• _Exercise A_: According to the news excerpt about the Verona gathering, how long is Italy's statute of limitations?
• _Exercise B_: Write the next part of the news excerpt about the Verona gathering, picking up after its final sentence.

• _Passage provided_:
Excerpts from Associated Press:

VERONA, Italy – Italian victims of a paedophiliac clergy want such sexual abuse declared a crime against humanity, and they launched an international appeal on Saturday during the first public gathering of such victims in Italy.

Organizer Salvatore Domolo, a former victim and an ex-priest, said the group is looking abroad for solidarity because justice for pedophile victims is hard to come by in Italy with a statute of limitations of 10 years.

“Here there is no hope. By the time a victim arrives at the awareness of having been a victim, legal intervention is not possible,”  Domolo said in a country that has long been reluctant to confront the Vatican in its own backyard.

“The complicity of the hierarchy, together with the enormity of the numbers and vast geography of these crimes, should lead us to consider that we are facing a crime against humanity carried out by a political-religious organization,” Domolo told a news conference before the victims met, his delivery bearing the cadence of a homily.  “With this gathering, we want to ask civilian justice to do its duty in full freedom and truth, without being intimidated by the clerical culture.”

Stored data
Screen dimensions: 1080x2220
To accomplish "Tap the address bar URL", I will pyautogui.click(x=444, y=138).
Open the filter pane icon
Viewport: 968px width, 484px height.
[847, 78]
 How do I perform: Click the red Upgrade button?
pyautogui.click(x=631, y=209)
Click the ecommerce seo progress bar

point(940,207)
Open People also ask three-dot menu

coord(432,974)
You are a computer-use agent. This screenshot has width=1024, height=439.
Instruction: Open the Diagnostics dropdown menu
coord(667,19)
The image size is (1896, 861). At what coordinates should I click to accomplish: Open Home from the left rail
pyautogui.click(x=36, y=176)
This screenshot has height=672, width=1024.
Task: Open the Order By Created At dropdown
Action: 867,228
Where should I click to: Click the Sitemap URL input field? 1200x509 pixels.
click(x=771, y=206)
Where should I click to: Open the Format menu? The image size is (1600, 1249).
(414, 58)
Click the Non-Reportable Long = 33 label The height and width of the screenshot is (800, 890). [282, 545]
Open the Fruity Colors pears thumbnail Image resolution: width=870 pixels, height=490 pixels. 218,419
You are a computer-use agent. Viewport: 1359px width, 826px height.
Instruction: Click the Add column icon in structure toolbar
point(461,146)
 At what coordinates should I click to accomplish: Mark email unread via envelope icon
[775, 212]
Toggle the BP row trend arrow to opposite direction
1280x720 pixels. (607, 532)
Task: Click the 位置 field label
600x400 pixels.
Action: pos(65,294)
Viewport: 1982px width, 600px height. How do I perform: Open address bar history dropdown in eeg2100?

• _Answer A_: 10 years.

• _Answer B_:
The meeting was held opposite Verona’s heavily visited Roman colosseum and advertised with placards outside. Passers-by were free to enter, but few did.

Another will be held in Rome at the end of October, but Verona was chosen for the first gathering because it is the home of a school for the deaf where 67 former students have alleged suffering sexual abuse, paedophilia and corporal punishment from the 1950s to early 1980s.  About 40 former victims inquired by e-mail — but many are still reluctant to come forward, organizers said.

The Vatican has been reeling for months as thousands of victims around the globe have spoken out about priests who molested children, bishops who covered up for them and Vatican officials who turned a blind eye to the problem for decades. In the latest admission, hundreds of victims came forward in Belgium with tales of horrific abuse linked to at least 13 suicides.

While Italian bishops have acknowledged 100 sexual abuse cases that warranted church intervention in the last decade, victims believe the true number in Italy is much higher because the reluctance to speak out in Italy is especially strong.  “This gathering is fundamental because we live in a social situation in which the presence of the Catholic church reduces the possibility of talking about the situation,” Domolo said. “They do it all over the world, but in Italy even more. That we are just now having the first gathering of victims indicates that only in the recent months is something exploding in Italy.”

Domolo, now 45, said he had been a victim of his parish priest from age 8 to 12, and that he was forced to confess “as if I had sinned.   The church has known for 50 years this has been going on but kept it quiet in a disgusting way,” he said.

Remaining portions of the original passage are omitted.